WHAT TO DO: Copy out, word for word, the lines from the start of the data below through the line containing "Given: Open the Affichage menu", and no others.

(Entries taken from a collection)
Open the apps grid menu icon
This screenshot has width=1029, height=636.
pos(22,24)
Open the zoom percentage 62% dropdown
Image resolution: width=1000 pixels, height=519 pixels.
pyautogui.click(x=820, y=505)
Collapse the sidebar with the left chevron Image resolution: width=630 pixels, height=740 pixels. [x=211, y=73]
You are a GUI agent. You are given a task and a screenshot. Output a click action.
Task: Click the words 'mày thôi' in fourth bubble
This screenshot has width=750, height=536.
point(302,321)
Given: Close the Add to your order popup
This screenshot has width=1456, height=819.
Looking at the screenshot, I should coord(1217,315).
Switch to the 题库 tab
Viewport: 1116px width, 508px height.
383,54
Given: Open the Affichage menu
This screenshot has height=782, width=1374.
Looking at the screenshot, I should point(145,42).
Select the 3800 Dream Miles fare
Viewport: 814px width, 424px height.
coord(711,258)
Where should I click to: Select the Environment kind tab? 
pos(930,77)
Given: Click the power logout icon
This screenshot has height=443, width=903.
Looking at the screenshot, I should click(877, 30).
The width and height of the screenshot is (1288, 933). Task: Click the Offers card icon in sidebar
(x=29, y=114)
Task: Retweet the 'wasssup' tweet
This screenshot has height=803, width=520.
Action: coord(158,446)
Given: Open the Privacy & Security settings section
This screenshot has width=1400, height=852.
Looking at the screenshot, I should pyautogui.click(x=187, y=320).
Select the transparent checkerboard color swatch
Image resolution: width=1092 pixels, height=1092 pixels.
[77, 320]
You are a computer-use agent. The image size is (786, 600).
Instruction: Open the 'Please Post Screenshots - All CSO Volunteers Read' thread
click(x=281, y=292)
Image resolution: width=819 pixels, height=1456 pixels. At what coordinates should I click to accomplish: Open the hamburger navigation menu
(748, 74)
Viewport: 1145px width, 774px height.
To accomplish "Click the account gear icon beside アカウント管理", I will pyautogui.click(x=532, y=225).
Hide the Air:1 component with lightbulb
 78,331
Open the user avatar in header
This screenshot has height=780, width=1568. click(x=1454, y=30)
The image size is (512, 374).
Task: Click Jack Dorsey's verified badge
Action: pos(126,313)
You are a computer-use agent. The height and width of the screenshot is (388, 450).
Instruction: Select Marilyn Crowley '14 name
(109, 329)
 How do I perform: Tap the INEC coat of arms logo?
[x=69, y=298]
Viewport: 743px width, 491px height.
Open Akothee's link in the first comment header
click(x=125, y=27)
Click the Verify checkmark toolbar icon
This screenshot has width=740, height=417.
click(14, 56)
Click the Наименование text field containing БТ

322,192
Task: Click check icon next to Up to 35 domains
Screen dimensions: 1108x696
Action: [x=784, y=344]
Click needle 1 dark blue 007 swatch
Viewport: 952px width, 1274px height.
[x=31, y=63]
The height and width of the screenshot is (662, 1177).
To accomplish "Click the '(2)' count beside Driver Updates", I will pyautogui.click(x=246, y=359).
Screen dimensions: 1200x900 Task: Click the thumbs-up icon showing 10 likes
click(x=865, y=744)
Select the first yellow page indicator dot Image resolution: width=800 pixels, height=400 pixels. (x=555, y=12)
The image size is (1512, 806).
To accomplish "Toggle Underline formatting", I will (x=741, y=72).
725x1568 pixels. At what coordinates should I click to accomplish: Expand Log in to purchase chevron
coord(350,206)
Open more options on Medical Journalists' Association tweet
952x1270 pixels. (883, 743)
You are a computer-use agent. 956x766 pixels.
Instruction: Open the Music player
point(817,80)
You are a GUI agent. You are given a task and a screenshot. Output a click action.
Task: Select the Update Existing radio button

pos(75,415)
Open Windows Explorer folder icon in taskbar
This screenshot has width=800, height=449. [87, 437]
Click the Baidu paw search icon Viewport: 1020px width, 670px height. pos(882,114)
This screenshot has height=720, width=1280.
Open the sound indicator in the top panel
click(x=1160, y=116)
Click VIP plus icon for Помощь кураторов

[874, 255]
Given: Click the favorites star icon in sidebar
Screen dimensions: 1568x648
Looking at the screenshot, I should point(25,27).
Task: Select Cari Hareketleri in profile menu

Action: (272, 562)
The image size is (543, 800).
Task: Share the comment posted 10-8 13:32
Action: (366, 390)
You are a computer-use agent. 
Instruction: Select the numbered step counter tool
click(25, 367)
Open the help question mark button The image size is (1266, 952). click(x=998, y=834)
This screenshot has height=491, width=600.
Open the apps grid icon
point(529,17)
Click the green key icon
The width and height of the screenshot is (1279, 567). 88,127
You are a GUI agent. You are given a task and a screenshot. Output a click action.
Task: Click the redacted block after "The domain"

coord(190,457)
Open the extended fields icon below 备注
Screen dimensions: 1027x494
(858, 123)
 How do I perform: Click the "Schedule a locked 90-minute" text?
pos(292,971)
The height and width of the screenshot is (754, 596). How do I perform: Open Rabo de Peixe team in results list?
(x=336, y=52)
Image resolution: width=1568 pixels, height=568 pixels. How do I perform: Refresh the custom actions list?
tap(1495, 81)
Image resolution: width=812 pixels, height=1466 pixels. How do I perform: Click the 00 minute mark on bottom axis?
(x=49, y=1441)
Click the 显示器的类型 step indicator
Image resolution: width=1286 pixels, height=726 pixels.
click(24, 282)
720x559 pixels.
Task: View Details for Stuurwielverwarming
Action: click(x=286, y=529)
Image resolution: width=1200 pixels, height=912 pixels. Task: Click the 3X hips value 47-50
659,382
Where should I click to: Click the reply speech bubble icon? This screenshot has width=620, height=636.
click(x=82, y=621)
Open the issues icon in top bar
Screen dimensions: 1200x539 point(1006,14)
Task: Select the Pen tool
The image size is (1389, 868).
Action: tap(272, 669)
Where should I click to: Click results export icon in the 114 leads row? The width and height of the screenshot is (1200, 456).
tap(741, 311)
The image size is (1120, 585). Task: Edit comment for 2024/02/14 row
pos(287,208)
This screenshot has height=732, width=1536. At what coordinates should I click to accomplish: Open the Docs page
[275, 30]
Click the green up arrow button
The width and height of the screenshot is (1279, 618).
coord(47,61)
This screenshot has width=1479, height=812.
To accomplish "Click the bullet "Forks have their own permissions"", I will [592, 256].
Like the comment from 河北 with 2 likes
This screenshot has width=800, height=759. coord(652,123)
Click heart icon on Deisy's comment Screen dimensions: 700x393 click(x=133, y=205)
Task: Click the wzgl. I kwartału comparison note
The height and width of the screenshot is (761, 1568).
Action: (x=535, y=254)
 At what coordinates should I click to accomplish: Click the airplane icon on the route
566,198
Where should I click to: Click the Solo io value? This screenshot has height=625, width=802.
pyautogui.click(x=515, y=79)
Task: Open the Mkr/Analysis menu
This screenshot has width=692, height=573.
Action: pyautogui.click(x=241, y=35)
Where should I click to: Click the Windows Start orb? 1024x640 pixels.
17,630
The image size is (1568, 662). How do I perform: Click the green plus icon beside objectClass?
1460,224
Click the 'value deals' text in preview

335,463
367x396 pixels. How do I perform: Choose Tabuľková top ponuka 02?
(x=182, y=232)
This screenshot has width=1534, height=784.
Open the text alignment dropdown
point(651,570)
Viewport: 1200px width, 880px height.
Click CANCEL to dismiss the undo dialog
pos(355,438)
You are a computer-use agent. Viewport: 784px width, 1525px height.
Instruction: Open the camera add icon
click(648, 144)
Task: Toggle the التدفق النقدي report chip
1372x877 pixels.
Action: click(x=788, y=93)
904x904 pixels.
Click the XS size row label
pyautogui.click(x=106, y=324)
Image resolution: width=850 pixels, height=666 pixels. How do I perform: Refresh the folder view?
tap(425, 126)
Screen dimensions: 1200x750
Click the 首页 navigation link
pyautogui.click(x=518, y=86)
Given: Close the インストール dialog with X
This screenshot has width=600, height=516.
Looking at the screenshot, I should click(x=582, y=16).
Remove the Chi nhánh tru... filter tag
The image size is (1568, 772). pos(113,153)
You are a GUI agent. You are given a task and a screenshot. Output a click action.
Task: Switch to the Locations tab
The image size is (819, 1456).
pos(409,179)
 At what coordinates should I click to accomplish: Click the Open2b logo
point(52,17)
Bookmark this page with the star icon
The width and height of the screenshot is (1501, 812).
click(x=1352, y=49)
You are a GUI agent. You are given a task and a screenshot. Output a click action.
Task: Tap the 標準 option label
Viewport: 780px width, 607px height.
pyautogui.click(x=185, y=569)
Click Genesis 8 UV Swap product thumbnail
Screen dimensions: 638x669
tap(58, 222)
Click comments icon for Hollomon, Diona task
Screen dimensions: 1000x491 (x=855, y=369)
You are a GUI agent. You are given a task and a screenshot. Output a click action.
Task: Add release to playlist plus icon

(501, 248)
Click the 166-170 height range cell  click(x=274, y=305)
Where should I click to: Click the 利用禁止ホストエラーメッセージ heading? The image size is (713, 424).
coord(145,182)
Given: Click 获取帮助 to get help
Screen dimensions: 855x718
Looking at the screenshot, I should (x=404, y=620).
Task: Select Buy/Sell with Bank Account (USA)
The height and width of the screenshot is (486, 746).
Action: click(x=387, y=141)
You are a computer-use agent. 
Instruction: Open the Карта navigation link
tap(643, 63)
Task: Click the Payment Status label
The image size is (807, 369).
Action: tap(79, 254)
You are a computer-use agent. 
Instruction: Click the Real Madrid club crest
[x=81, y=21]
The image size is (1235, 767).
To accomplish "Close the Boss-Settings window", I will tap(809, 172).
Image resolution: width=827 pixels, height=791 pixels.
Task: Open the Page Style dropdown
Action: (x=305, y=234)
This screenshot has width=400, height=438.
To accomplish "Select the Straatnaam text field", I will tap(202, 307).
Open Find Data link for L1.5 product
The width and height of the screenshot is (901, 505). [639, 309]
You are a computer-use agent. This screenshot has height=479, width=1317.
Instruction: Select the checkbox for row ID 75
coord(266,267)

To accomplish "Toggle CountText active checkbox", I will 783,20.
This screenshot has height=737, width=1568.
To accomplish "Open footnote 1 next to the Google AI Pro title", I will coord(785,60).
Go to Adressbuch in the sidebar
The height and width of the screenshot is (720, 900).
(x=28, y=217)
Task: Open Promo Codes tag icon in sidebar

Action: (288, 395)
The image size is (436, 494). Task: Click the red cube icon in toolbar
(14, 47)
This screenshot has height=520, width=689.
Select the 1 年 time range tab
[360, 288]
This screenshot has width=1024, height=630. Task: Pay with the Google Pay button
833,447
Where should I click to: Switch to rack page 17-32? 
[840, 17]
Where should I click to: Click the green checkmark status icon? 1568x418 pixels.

YOUR RESPONSE:
Open the apps grid menu icon
This screenshot has width=1029, height=636.
pos(22,24)
Open the zoom percentage 62% dropdown
Image resolution: width=1000 pixels, height=519 pixels.
pyautogui.click(x=820, y=505)
Collapse the sidebar with the left chevron Image resolution: width=630 pixels, height=740 pixels. [x=211, y=73]
You are a GUI agent. You are given a task and a screenshot. Output a click action.
Task: Click the words 'mày thôi' in fourth bubble
This screenshot has width=750, height=536.
point(302,321)
Given: Close the Add to your order popup
This screenshot has width=1456, height=819.
Looking at the screenshot, I should coord(1217,315).
Switch to the 题库 tab
Viewport: 1116px width, 508px height.
383,54
Given: Open the Affichage menu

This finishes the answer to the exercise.